Co-infections between pathogen pairs were shown to have an impact on the haematological profile of infected calves. Clinically, the impact on haematological parameters holds several implications for the host. Firstly, concomitant infections can complicate the clinical presentation, and thus diagnosis of disease. The animal might present with clinical symptoms that cannot be explained by the disease that was diagnosed. Co-infections could lead to a missed diagnosis when, in the case of concomitant infections with pathogens that present with similar clinical signs, the diagnosis was solely based on clinical presentation. Such a host might not respond to treatment as expected and this should prompt the investigator to consider further diagnostic procedures.
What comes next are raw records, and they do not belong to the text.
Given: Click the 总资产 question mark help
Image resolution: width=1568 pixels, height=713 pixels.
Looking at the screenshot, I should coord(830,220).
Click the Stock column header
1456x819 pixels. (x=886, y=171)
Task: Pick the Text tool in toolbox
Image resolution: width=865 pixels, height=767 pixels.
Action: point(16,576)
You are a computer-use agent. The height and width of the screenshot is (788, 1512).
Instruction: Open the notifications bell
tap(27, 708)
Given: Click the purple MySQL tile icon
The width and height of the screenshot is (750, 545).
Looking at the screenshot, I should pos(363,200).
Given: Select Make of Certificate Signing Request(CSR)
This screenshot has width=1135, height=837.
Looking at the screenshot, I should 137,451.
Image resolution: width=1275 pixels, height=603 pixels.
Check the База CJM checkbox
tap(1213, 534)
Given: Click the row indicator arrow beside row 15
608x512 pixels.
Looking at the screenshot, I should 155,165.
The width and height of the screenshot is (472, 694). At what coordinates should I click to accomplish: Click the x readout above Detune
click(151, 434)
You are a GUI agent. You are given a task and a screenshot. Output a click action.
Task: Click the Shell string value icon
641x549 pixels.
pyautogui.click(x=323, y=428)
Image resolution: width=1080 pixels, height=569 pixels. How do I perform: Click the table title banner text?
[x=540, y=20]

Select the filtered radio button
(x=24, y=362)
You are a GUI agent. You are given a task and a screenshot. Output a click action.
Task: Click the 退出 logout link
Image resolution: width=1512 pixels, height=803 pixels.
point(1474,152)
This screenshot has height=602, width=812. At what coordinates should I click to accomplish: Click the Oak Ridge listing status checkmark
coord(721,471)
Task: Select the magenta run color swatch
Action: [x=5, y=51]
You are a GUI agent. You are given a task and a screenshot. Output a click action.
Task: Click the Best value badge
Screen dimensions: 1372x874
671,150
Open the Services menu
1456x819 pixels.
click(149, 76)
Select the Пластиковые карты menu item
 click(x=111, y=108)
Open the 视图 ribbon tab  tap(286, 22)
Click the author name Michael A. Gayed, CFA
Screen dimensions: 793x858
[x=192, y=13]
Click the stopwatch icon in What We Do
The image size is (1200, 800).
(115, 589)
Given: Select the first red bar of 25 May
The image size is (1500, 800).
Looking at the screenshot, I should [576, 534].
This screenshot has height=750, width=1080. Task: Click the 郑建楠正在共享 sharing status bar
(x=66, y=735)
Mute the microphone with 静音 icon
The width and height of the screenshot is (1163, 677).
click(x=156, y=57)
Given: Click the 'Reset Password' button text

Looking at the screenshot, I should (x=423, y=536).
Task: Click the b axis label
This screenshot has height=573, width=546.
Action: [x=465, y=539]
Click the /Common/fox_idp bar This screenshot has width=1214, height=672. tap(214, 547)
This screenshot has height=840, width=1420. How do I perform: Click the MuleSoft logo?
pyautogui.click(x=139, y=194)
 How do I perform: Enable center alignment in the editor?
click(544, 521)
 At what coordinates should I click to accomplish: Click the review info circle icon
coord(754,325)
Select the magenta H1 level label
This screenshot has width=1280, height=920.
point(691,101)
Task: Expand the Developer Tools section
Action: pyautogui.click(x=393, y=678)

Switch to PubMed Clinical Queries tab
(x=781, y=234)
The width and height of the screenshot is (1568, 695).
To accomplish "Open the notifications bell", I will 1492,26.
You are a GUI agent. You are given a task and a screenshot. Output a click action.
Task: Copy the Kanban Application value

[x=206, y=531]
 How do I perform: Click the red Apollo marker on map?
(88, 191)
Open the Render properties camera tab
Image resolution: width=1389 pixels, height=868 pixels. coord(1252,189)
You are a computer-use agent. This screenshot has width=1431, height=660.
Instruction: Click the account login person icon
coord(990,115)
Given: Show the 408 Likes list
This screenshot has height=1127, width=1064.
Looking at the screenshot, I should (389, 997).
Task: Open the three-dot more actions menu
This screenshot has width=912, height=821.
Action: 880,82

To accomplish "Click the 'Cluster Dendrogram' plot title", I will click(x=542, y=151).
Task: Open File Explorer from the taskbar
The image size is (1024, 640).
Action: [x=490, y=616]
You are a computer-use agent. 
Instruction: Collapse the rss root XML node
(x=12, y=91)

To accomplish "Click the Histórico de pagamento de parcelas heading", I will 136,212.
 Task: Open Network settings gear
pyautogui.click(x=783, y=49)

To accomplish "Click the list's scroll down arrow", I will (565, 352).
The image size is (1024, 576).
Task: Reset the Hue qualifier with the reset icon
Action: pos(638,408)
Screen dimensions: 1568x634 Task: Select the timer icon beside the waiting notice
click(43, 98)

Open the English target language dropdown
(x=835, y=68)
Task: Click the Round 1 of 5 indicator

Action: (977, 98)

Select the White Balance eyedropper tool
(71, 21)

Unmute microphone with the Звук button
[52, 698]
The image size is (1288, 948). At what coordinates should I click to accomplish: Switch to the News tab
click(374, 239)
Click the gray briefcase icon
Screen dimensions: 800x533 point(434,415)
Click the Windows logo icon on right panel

Co-infection between pathogens also affects the prognosis of a disease state. Even if the contribution of the pathogen in itself was clinically insignificant, the cumulative effect of the various co-infecting pathogens could potentially shift the host from a state of apparent health into a state of clinical disease. Immunosuppression caused by certain pathogens, such as Trypanosoma spp. or T. parva, or immune-modulation, as has been described in helminth infections (Maizels and Yazdanbakhsh, 2003), could undermine the host's response against other pathogens which in turn increase the host's susceptibility to infection or impede its ability to resolve such an infection. Premune latent carrier animals have been reported to develop clinical anaplasmosis after super-infection with T. vivax and Trypanosoma congolense (Magona and Mayende, 2002).

Interactions between pathogens are not limited to pairs of pathogens, and to get a complete understanding of disease processes one would have to consider the whole pathogen neighbourhood of the host as well as additional pathogen-, host- and environmental-related factors. There were many more pathogens circulating in the population, e.g. viral and bacterial diseases that were not taken into consideration in the analysis, but probably affected the haematological profile of these calves. There are several pathogen-related factors that dictate the pathogenicity of the infection and thus the clinical presentation in the host, including infectious load, pathogen strain, and virulence types within strains, which were not investigated either. Several inherent characteristic of the hosts themselves, such as breed and age, would also determine the susceptibility of the animal to infection, whereas other acquired attributes such as maternal antibody, premunity due to prior infection, or nutritional state could have altered the animals’ ability to respond to infection and therefore their haematological response.

The East African Short-horn Zebu breed is well-adapted to the environmental challenges and infectious burdens it faces under field conditions (Perry and Young, 1995). They survive under conditions where other breeds, such as improved European cattle breeds, do not. Despite the adaptive traits and the tolerance of this indigenous breed to the endemic pathogens, infectious disease remains a major cause of production losses in livestock in East Africa (Uilenberg, 1995). It is evident that interactions between concomitant pathogens complicates the clinical outcome of infected calves and should be taken into consideration in any disease management programme. One should bear in mind, however, that there is a fine balance in the stability of the relationship between pathogens, vectors and hosts. Preventive intervention against one pathogen might compromise the endemic stability of other pathogens, which in turn can result in an endemically unstable situation where even the most tolerant livestock breeds will succumb to disease.